The CPP was created on December 26, 1968 – three years after the dictator Ferdinand E. Marcos was elected into the presidency. It would gather strength and power throughout the dark Martial Law years. 

The CPP was established by Sison, a leading youth activist, following his departure from the Partido Komunista ng Pilipinas-1930, a group created in response to a need for “workers and peasants to lead the anti-imperialist struggle for national independence.” 

The first national congress of the CPP was held in Alaminos, Pangasinan. It is in national congresses where members of the central committee – the main decision-making authorities in the party – are elected. The committee convenes these congresses every five years. 

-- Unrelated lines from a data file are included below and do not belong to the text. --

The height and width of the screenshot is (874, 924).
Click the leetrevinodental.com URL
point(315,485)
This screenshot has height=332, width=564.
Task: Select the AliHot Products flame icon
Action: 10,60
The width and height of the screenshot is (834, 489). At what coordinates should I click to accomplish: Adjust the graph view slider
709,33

There are also about 16 regional committees under the CPP.

What is the goal of the CPP?

The CPP follows Marxism-Leninism-Maoism as its “guide to action,” according to its constitution. It also says that “it is the supreme task of the [CPP] to apply this theory on the concrete conditions of the [country] and to integrate it with the concrete practice of the Philippine revolution.”

For the communist group, the Philippines remains a “semi-colonial and semi-feudal” country where citizens are oppressed by US imperialism, feudalism or when people in the countryside can never own the land they work on, and bureaucratic capitalism, where select elite capitalists hold political positions thus only serving the ruling classes.

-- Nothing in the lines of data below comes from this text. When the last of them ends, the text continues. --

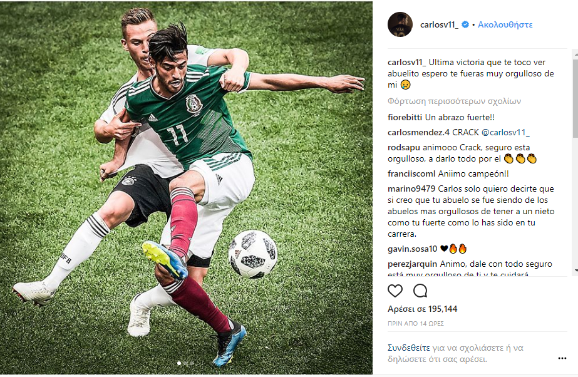Open comments via the speech bubble icon
Image resolution: width=578 pixels, height=377 pixels.
(420, 291)
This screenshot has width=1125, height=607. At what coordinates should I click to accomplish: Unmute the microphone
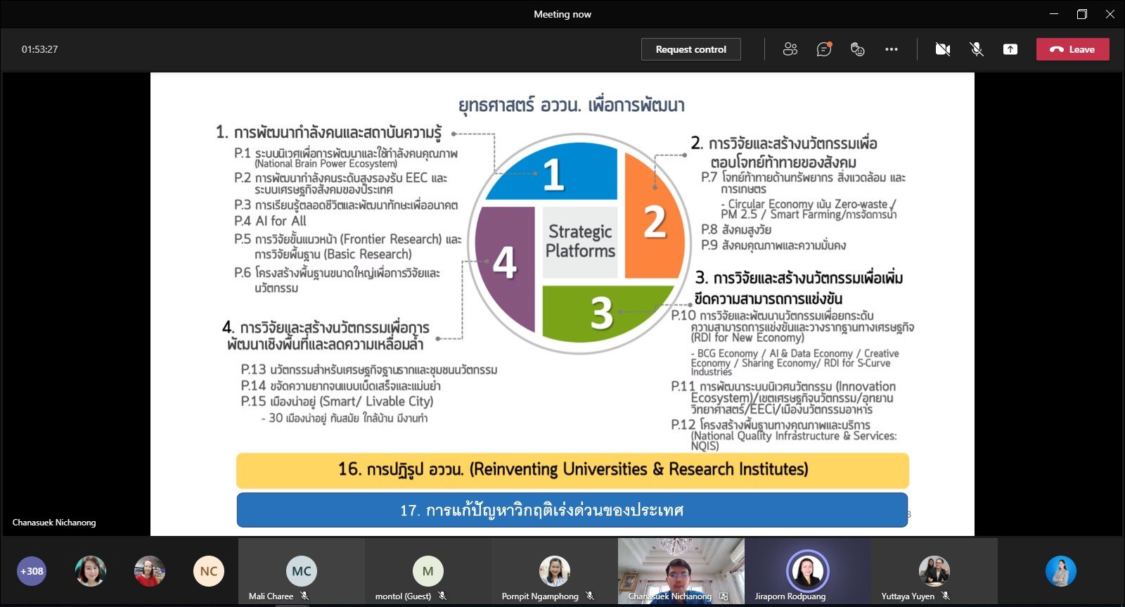coord(977,49)
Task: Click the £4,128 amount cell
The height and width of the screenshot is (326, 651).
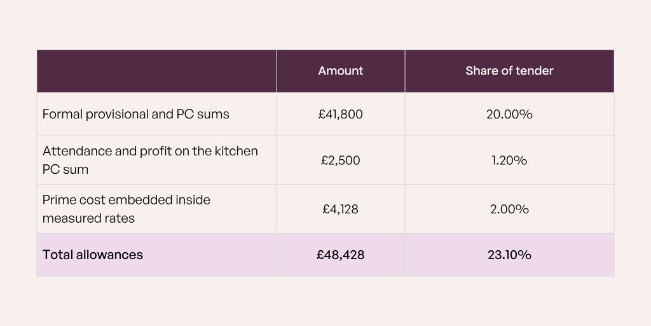Action: [x=341, y=209]
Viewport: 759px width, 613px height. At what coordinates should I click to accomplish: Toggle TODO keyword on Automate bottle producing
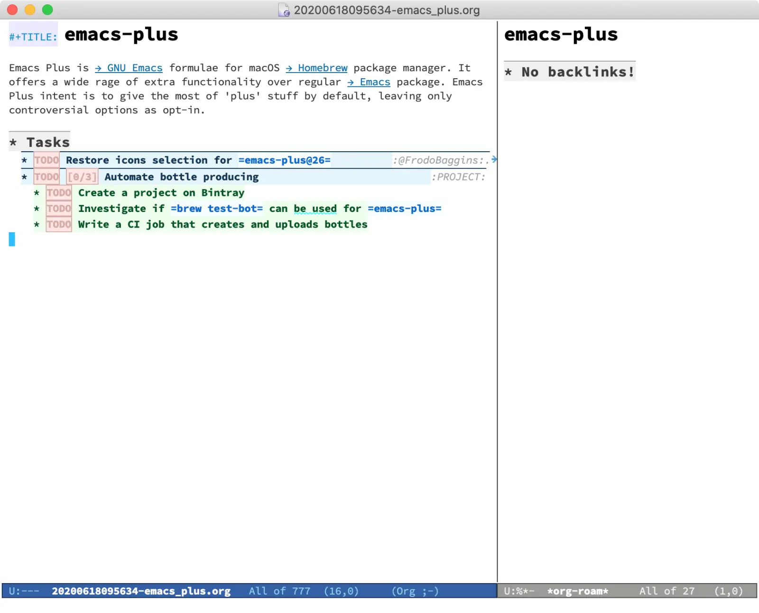[x=46, y=177]
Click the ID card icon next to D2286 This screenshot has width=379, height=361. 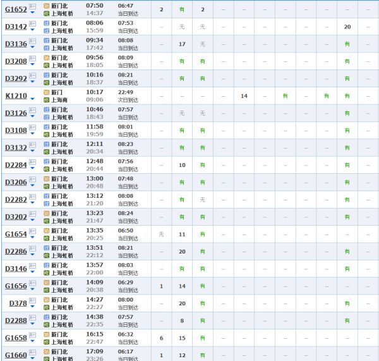coord(32,249)
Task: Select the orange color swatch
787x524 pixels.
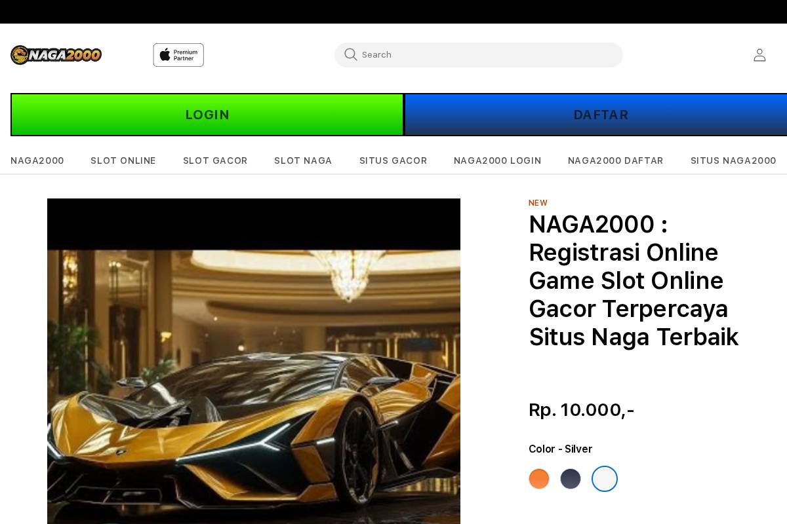Action: 539,479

The CPP laid out possible solutions to these basic problems through its Program for a People’s Democratic Revolution, which calls for the implementation of genuine land reform and national industrialization, among others. The group also calls for the establishment of the people’s democratic government, instead of what it calls a “ruling neocolonial state.”

“All Filipino communists must work and struggle to realize this long-term program and must be ready to sacrifice their lives if necessary in the struggle to bring about a new Philippines that is completely independent, democratic, united, just and prosperous,” the PPDR read.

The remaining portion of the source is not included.